- [TASK OBJECTIVE]: Starting with the line that holds "The height and width of the screenshot is (553, 806).", repeat each line through the last one below, exactly. Pictures stay out.

- [PROVIDED INFORMATION]:
.....
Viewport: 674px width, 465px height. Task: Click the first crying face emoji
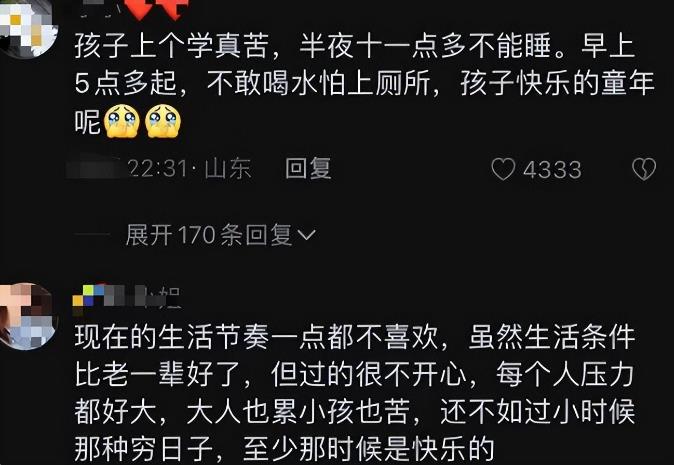122,121
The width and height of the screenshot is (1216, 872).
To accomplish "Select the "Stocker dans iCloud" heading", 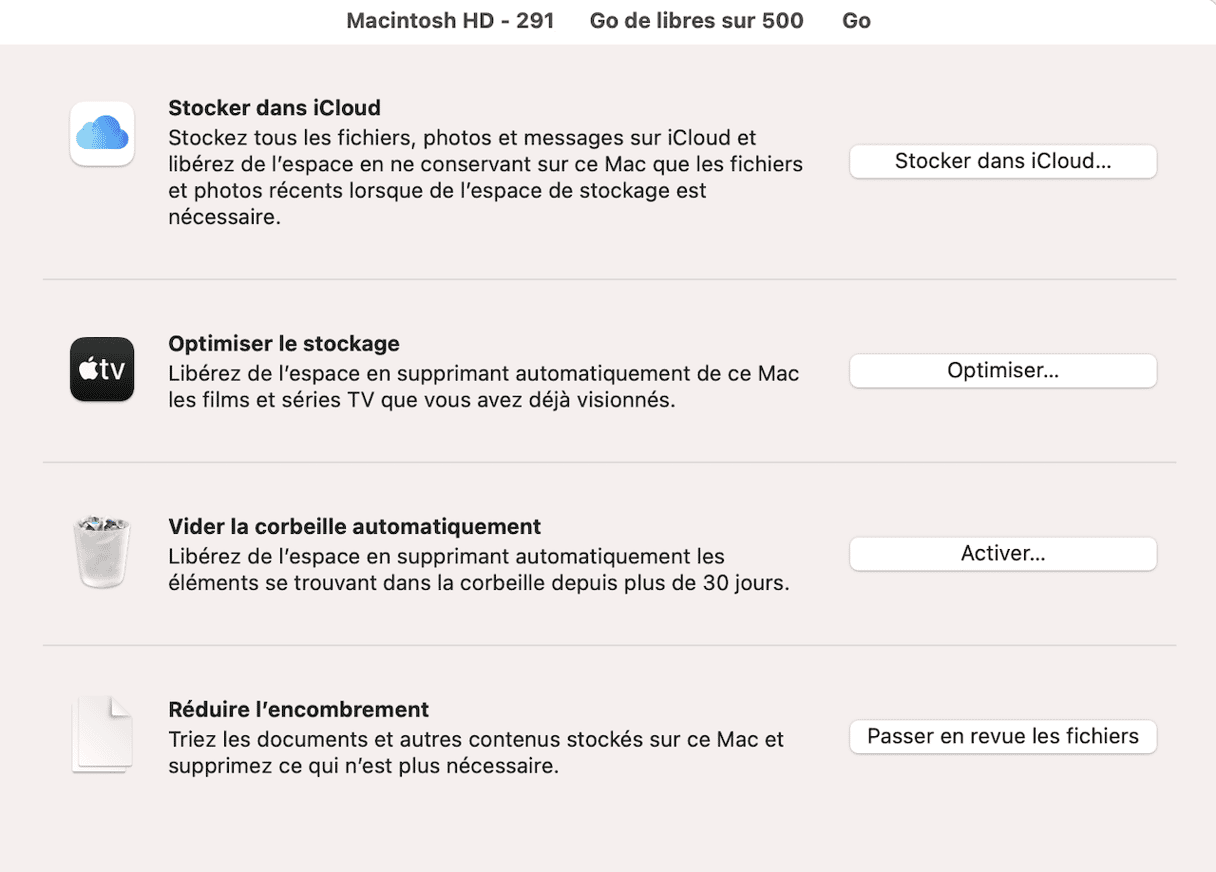I will [274, 108].
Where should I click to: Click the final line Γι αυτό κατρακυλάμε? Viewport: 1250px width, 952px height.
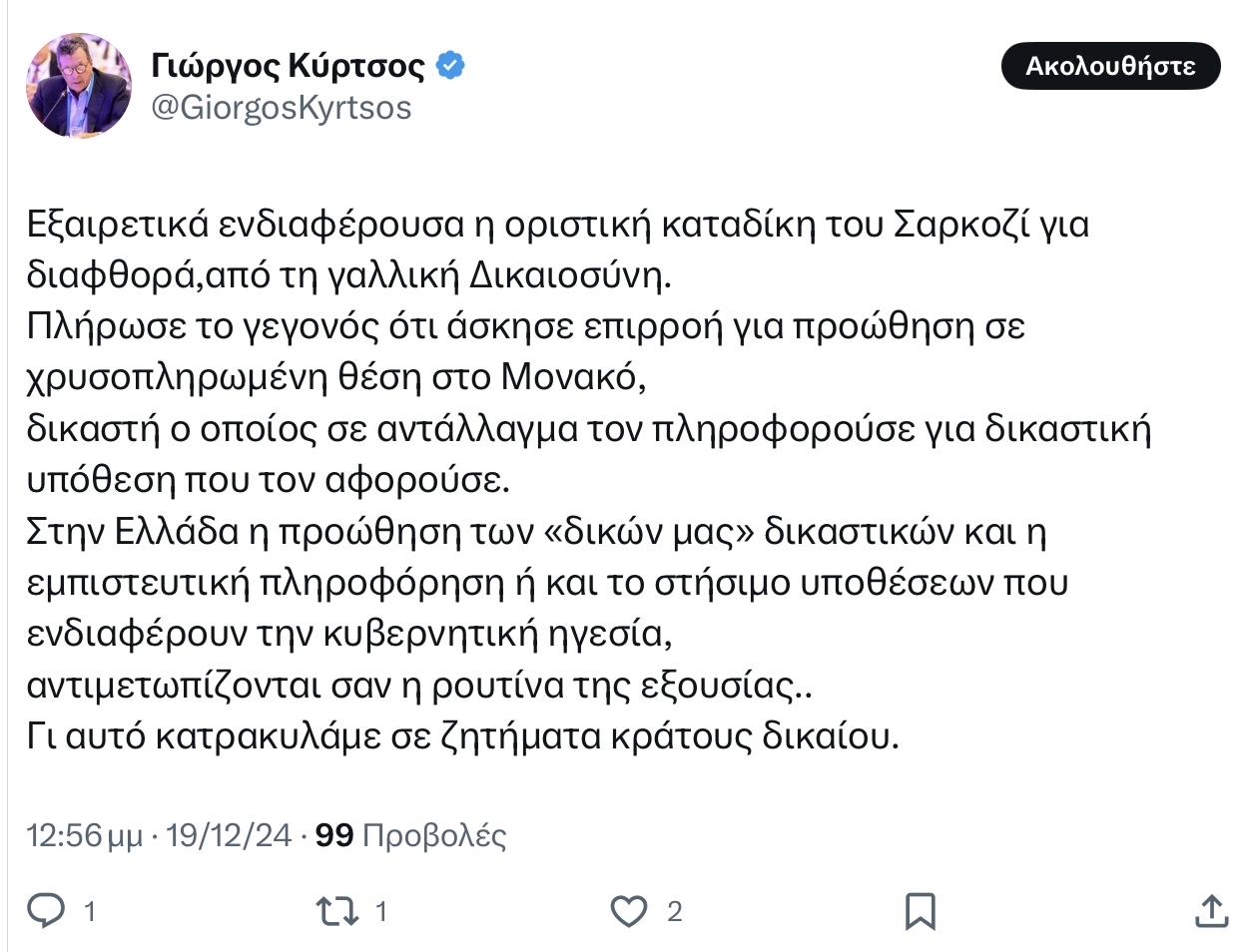point(462,735)
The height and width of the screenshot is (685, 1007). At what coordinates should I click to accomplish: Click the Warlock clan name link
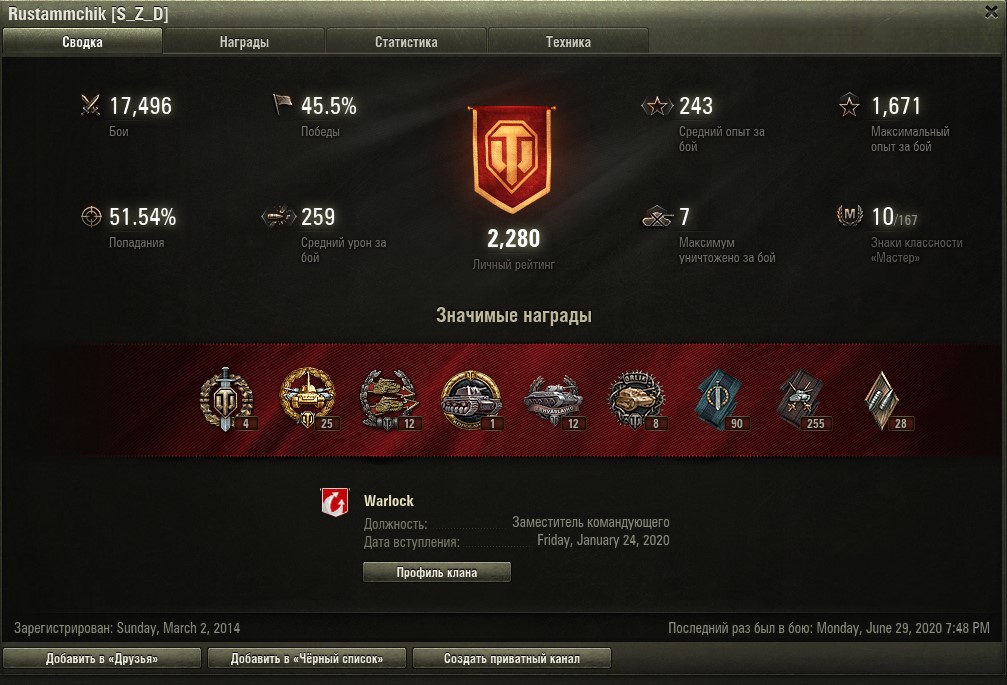point(389,501)
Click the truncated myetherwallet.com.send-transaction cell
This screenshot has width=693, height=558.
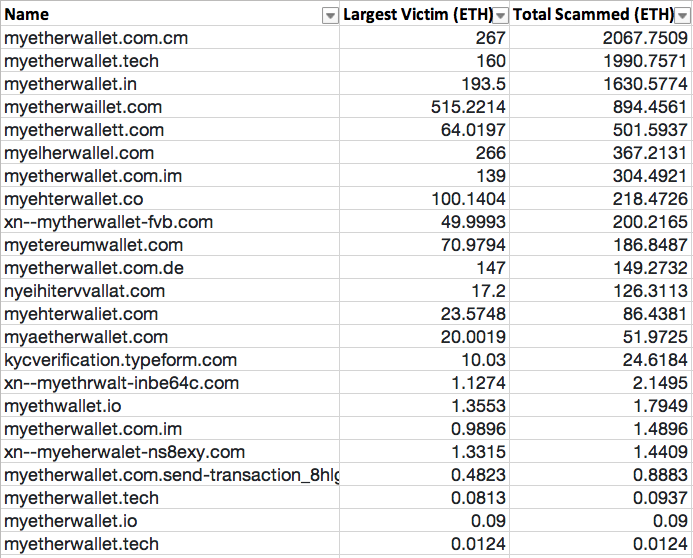click(x=170, y=475)
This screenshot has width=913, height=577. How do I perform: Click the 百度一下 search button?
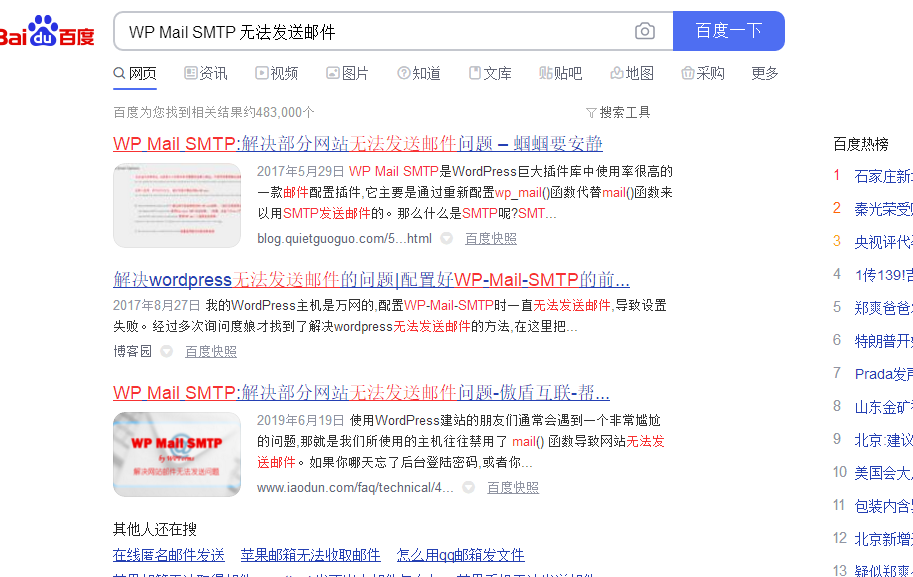[x=728, y=31]
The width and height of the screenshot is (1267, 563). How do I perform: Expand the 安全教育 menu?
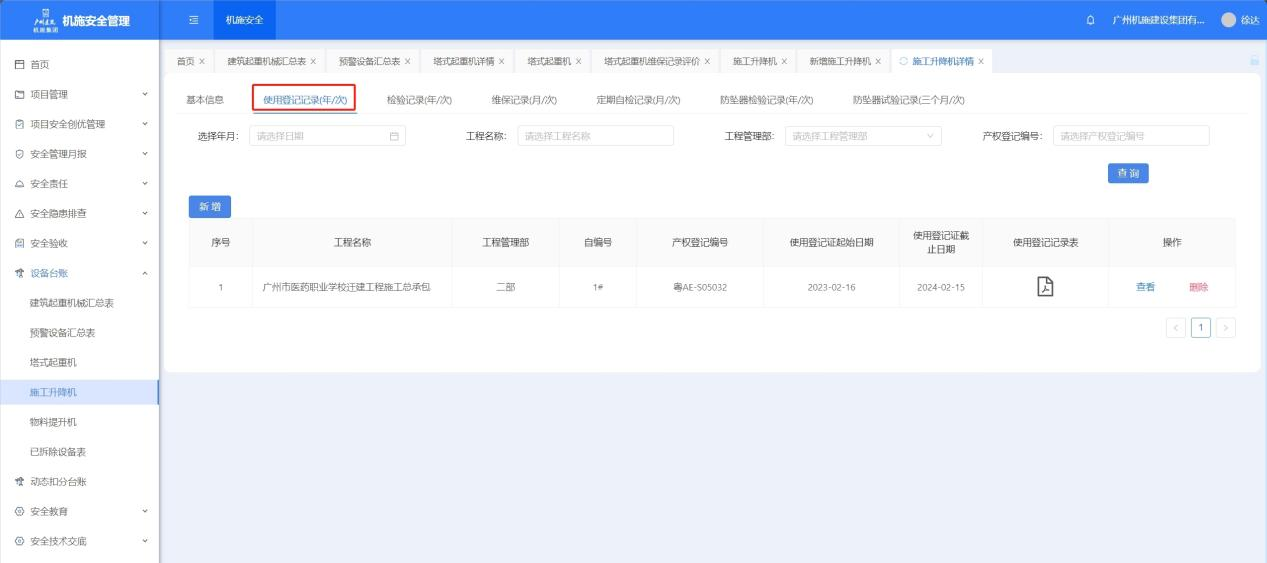point(78,511)
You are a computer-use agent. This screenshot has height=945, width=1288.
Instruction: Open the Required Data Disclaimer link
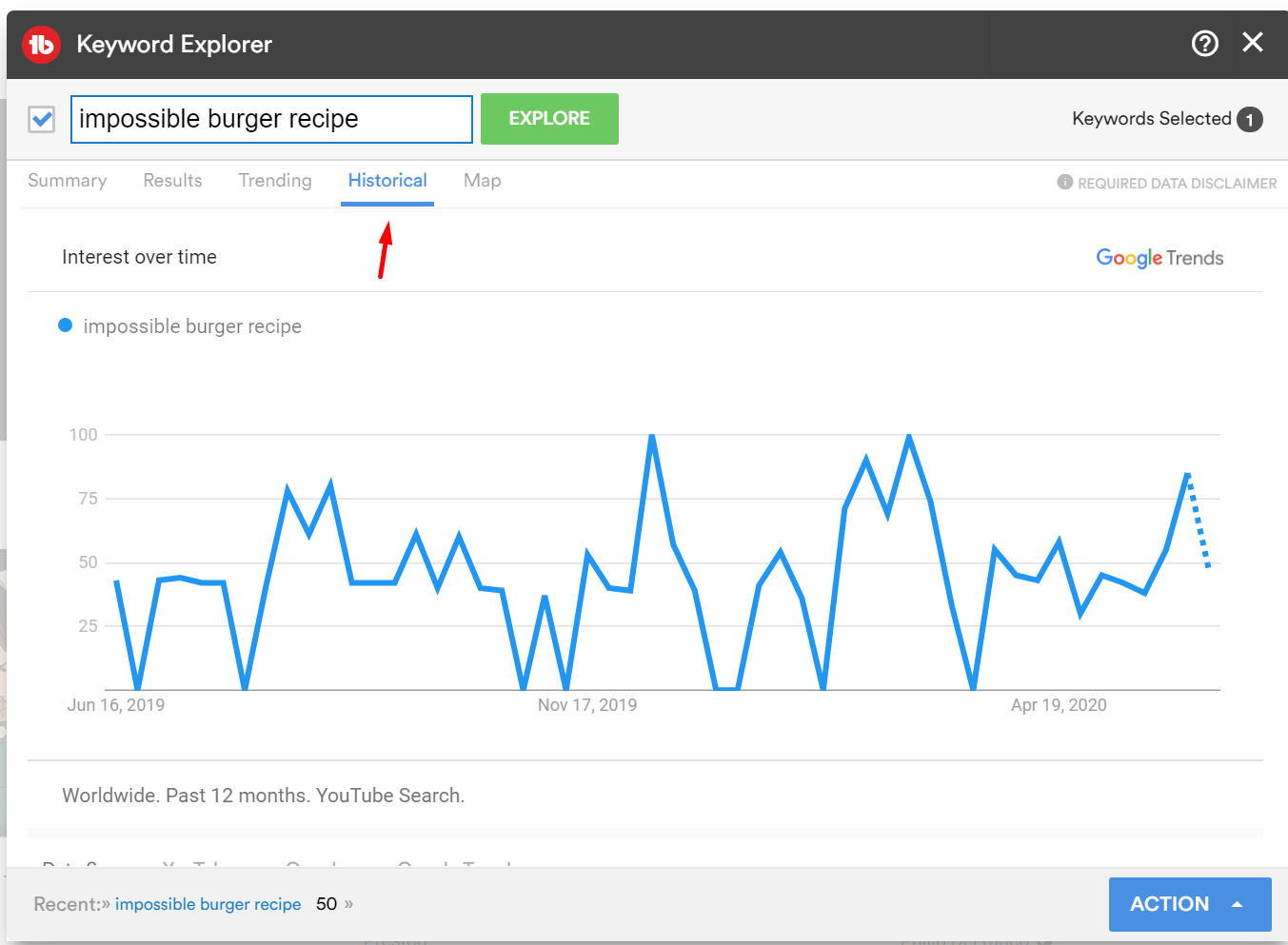coord(1177,184)
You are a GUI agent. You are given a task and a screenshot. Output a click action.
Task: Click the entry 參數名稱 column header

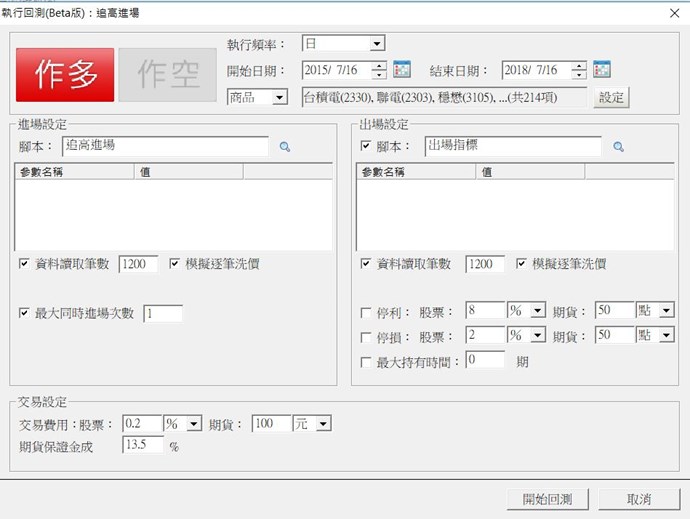point(75,172)
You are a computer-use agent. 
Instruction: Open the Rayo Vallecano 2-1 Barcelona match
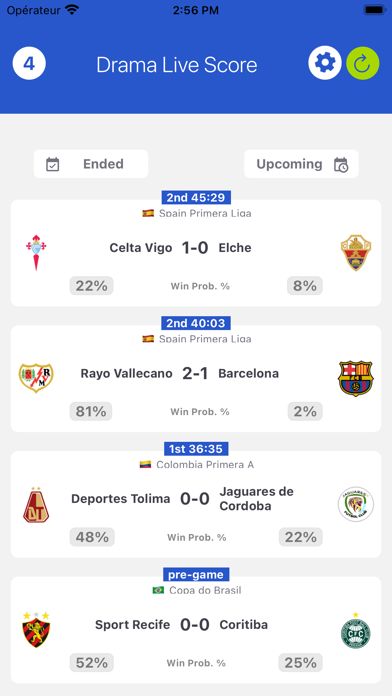[x=196, y=379]
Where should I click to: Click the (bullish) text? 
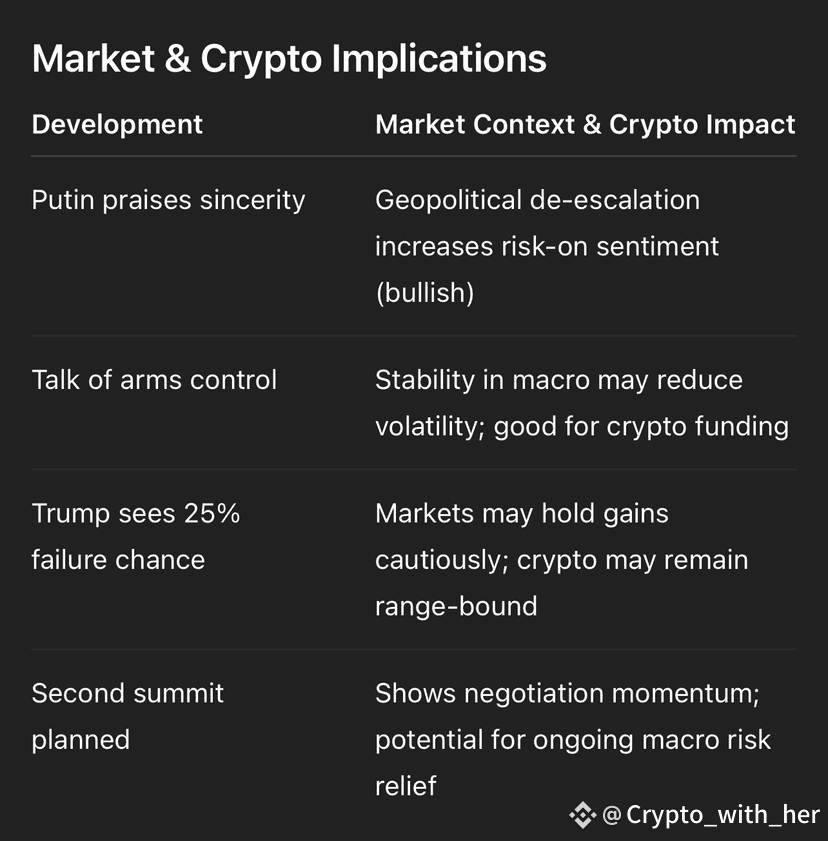click(425, 293)
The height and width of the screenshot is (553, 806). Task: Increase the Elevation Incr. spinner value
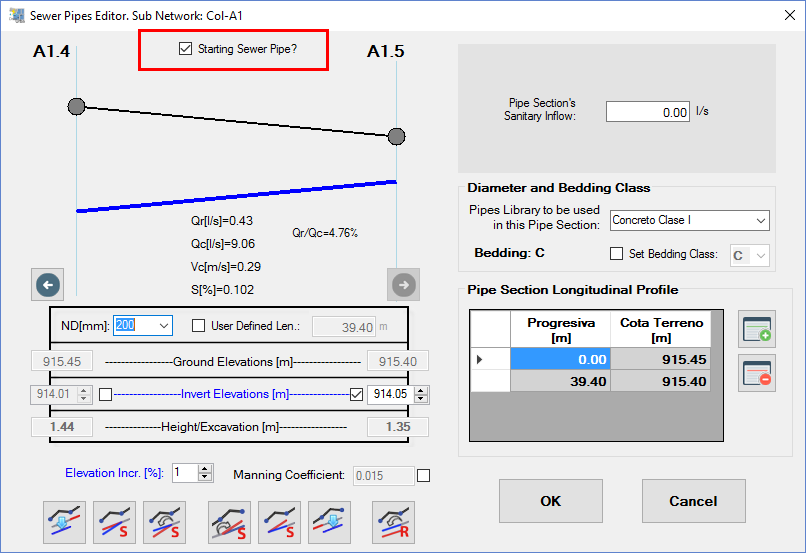point(205,468)
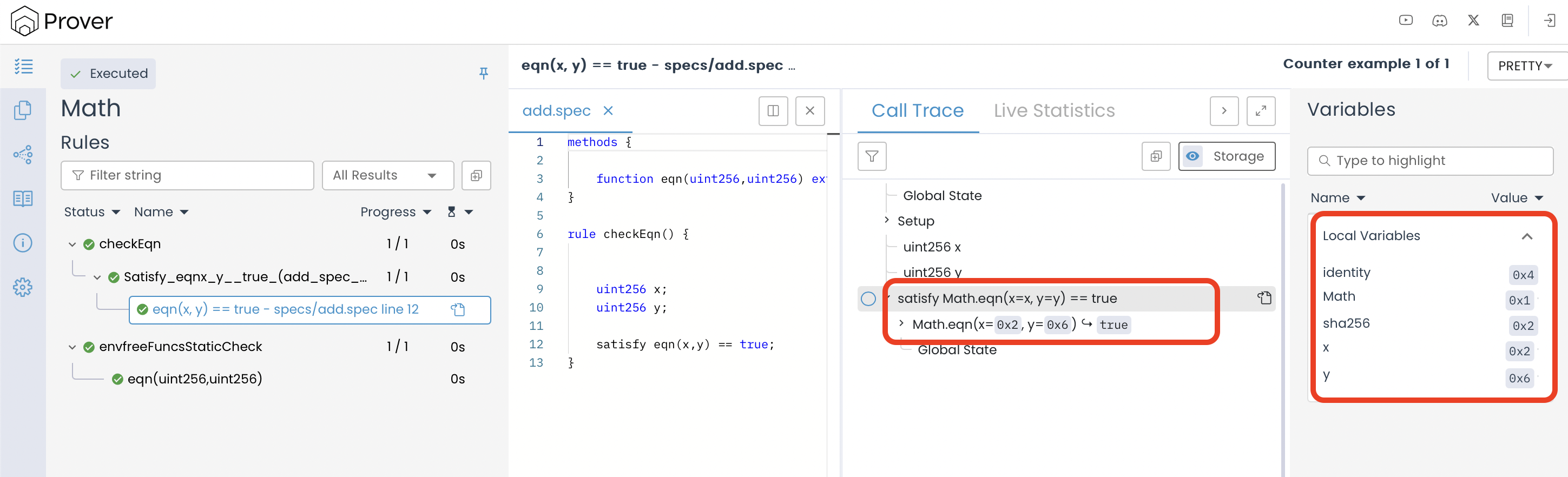Open the PRETTY format dropdown
1568x477 pixels.
click(x=1526, y=66)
.....
- [SOLUTION FOR THIS PROBLEM]:
The height and width of the screenshot is (553, 806). Task: Increase the Elevation Incr. spinner value
point(205,468)
Open the PRETTY format dropdown
1568x477 pixels.
click(x=1526, y=66)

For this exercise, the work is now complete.